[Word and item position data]
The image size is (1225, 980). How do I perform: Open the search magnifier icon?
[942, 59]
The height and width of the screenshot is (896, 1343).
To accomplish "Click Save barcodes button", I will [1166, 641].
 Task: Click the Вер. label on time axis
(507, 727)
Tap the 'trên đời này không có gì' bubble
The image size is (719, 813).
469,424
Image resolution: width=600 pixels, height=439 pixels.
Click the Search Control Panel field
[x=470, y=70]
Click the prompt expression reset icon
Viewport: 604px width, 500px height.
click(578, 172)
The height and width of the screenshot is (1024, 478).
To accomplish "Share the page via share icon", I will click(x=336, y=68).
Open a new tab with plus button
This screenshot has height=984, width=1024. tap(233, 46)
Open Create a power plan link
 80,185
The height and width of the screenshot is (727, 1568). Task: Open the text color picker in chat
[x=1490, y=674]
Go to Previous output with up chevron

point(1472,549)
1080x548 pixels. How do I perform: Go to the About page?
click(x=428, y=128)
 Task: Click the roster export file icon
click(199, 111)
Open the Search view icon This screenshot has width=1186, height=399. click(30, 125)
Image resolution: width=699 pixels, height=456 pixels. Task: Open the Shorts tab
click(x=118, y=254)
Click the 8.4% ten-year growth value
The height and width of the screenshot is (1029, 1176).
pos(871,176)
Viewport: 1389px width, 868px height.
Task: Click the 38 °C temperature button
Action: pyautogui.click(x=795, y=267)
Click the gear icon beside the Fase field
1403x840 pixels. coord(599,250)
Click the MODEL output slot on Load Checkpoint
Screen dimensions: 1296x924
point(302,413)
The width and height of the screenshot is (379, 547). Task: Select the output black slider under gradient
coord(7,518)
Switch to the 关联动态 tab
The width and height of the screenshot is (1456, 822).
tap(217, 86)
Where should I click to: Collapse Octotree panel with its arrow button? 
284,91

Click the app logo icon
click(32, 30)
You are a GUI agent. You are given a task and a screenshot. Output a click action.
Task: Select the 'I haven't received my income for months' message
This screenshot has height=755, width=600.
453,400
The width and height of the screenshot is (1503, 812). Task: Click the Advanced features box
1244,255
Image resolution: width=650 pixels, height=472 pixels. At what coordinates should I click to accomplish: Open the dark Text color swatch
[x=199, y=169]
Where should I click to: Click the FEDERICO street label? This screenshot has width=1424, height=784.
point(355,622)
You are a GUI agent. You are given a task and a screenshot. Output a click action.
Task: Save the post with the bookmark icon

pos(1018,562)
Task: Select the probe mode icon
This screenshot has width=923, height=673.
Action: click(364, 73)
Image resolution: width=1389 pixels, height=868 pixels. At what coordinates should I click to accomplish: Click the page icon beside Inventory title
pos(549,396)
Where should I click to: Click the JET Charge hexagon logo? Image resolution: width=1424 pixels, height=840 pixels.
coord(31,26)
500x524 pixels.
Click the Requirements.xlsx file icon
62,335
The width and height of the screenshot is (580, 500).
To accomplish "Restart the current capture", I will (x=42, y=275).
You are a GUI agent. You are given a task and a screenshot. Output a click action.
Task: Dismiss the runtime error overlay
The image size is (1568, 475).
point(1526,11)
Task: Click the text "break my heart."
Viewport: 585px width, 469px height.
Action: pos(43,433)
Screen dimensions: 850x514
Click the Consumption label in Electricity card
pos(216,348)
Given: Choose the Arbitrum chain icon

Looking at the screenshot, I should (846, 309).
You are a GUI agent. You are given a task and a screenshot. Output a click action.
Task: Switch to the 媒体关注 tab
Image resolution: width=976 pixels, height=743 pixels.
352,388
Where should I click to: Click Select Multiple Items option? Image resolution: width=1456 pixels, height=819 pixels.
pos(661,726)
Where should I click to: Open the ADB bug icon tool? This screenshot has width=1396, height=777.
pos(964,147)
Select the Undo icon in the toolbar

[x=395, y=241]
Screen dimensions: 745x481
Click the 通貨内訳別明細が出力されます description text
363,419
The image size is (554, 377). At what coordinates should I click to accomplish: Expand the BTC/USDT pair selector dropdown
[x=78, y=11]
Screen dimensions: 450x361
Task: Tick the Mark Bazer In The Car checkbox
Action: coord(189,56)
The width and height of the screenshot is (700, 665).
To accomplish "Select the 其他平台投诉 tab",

SET EXERCISE:
In every line above, swap "Image resolution" for "Screen resolution" and keep everything else the same.

TASK SOLUTION:
The image size is (1225, 980). How do I perform: Open the search magnifier icon?
[942, 59]
The height and width of the screenshot is (896, 1343).
To accomplish "Click Save barcodes button", I will [1166, 641].
 Task: Click the Вер. label on time axis
(507, 727)
Tap the 'trên đời này không có gì' bubble
The image size is (719, 813).
469,424
Screen resolution: width=600 pixels, height=439 pixels.
Click the Search Control Panel field
[x=470, y=70]
Click the prompt expression reset icon
Viewport: 604px width, 500px height.
click(578, 172)
The height and width of the screenshot is (1024, 478).
To accomplish "Share the page via share icon", I will click(x=336, y=68).
Open a new tab with plus button
This screenshot has height=984, width=1024. tap(233, 46)
Open Create a power plan link
 80,185
The height and width of the screenshot is (727, 1568). Task: Open the text color picker in chat
[x=1490, y=674]
Go to Previous output with up chevron

point(1472,549)
1080x548 pixels. How do I perform: Go to the About page?
click(x=428, y=128)
 Task: Click the roster export file icon
click(199, 111)
Open the Search view icon This screenshot has width=1186, height=399. click(30, 125)
Screen resolution: width=699 pixels, height=456 pixels. Task: Open the Shorts tab
click(x=118, y=254)
Click the 8.4% ten-year growth value
The height and width of the screenshot is (1029, 1176).
pos(871,176)
Viewport: 1389px width, 868px height.
Task: Click the 38 °C temperature button
Action: pyautogui.click(x=795, y=267)
Click the gear icon beside the Fase field
1403x840 pixels. coord(599,250)
Click the MODEL output slot on Load Checkpoint
Screen dimensions: 1296x924
point(302,413)
The width and height of the screenshot is (379, 547). Task: Select the output black slider under gradient
coord(7,518)
Switch to the 关联动态 tab
The width and height of the screenshot is (1456, 822).
tap(217, 86)
Where should I click to: Collapse Octotree panel with its arrow button? 
284,91

Click the app logo icon
click(32, 30)
You are a GUI agent. You are given a task and a screenshot. Output a click action.
Task: Select the 'I haven't received my income for months' message
This screenshot has height=755, width=600.
453,400
The width and height of the screenshot is (1503, 812). Task: Click the Advanced features box
1244,255
Screen resolution: width=650 pixels, height=472 pixels. At what coordinates should I click to accomplish: Open the dark Text color swatch
[x=199, y=169]
Where should I click to: Click the FEDERICO street label? This screenshot has width=1424, height=784.
point(355,622)
You are a GUI agent. You are given a task and a screenshot. Output a click action.
Task: Save the post with the bookmark icon

pos(1018,562)
Task: Select the probe mode icon
This screenshot has width=923, height=673.
Action: click(364, 73)
Screen resolution: width=1389 pixels, height=868 pixels. At what coordinates should I click to accomplish: Click the page icon beside Inventory title
pos(549,396)
Where should I click to: Click the JET Charge hexagon logo? Screen resolution: width=1424 pixels, height=840 pixels.
coord(31,26)
500x524 pixels.
Click the Requirements.xlsx file icon
62,335
The width and height of the screenshot is (580, 500).
To accomplish "Restart the current capture", I will (x=42, y=275).
You are a GUI agent. You are given a task and a screenshot. Output a click action.
Task: Dismiss the runtime error overlay
The image size is (1568, 475).
point(1526,11)
Task: Click the text "break my heart."
Viewport: 585px width, 469px height.
Action: pos(43,433)
Screen dimensions: 850x514
Click the Consumption label in Electricity card
pos(216,348)
Given: Choose the Arbitrum chain icon

Looking at the screenshot, I should (846, 309).
You are a GUI agent. You are given a task and a screenshot. Output a click action.
Task: Switch to the 媒体关注 tab
Screen resolution: width=976 pixels, height=743 pixels.
352,388
Where should I click to: Click Select Multiple Items option? Screen resolution: width=1456 pixels, height=819 pixels.
pos(661,726)
Where should I click to: Open the ADB bug icon tool? This screenshot has width=1396, height=777.
pos(964,147)
Select the Undo icon in the toolbar

[x=395, y=241]
Screen dimensions: 745x481
Click the 通貨内訳別明細が出力されます description text
363,419
The image size is (554, 377). At what coordinates should I click to accomplish: Expand the BTC/USDT pair selector dropdown
[x=78, y=11]
Screen dimensions: 450x361
Task: Tick the Mark Bazer In The Car checkbox
Action: coord(189,56)
The width and height of the screenshot is (700, 665).
To accomplish "Select the 其他平台投诉 tab",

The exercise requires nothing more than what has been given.